Commercial launch of DESMODA. Eton launched DESMODA on March 9^th, leveraging its existing team of pediatric endocrinology rare disease specialists. The product has received a strong reception from the patient and healthcare professional community, and numerous patients have already started on treatment. DESMODA is expected to significantly contribute to the Company’s long-term growth, with potential peak sales of $30-50 million annually.

Acquired U.S. rights to Orphan Drug HEMANGEOL. The acquisition establishes a third call point for Eton’s sales team, pediatric dermatology. Eton anticipates integrating the product into its rare disease commercial infrastructure and extending its best-in-class Eton Cares patient support program to all HEMANGEOL patients, which includes the $0 co-pay for all commercially insured patients. Eton will begin commercializing HEMANGEOL on May 1^st. The transaction was financed with cash on hand and is expected to be accretive to 2026 earnings.

Advancement of INCRELEX label harmonization study. In December, the company held a Type C meeting with the FDA to discuss the clinical pathway required to expand the U.S. FDA definition of Severe Primary IGF-1 Deficiency (SPIGFD) to match the broader E.U. definition. The Company believes the meeting was positive, and as a result, Eton submitted the proposed final study protocol to the FDA in February. The Company expects FDA feedback on the protocol by the end of March. If cleared, Eton would proceed with study initiation, with the goal of dosing the first patient in the third quarter of 2026.

Continued strong GALZIN growth, now exceeding 300 active patients. GALZIN growth continued to trend ahead of forecast in the fourth quarter of 2025 and so far in the first quarter of 2026. The Company’s targeted investment in rare disease specialists and education has increased awareness, access, and adoption and, earlier this month, the Company eclipsed 300 active patients on therapy. Eton continues to see a large growth opportunity to expand the treated population through conversion of patients currently taking over-the-counter products that are not FDA approved for Wilson disease.

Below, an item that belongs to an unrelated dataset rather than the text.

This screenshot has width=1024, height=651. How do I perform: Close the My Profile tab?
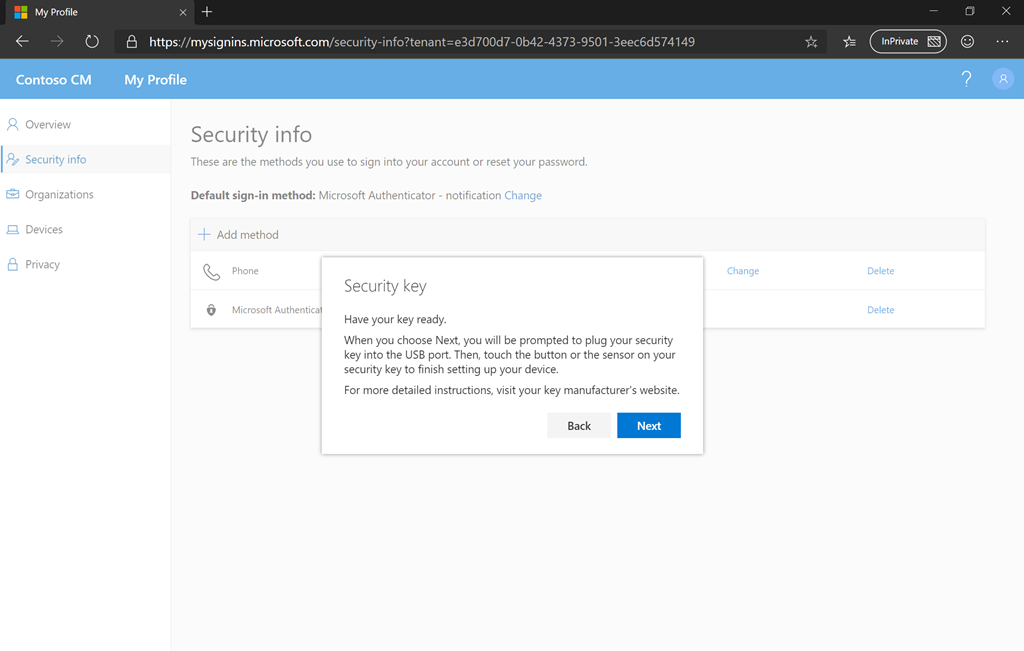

Planned ET-700 pilot study. ET-700, the Company’s extended-release formulation of zinc acetate, will be tested in a proof-of-concept positron emission tomography (PET) study that is expected to initiate in April. The study will compare ET-700 to GALZIN and a placebo. If successful, the study would support the initiation of a dose ranging and pivotal study in early 2027.

Initiation of bioequivalence study to support KHINDIVI label expansion. The Company has initiated the bioequivalence study required to support submission of Eton’s revised KHINDIVI formulation designed to expand the product’s approved indication beyond its current restriction of children ages five and older. The study has been initiated, with the first patient dosed last week. The Company expects to receive preliminary top-line results late in the second quarter and receive the final study report needed for submission of the supplement in the third quarter of 2026. The Company anticipates a 10-month review for the submission, leading to a potential mid-2027 approval.

2026 Financial Guidance

The Company expects 2026 revenues to exceed $110 million with an Adjusted EBITDA margin of at least 30%.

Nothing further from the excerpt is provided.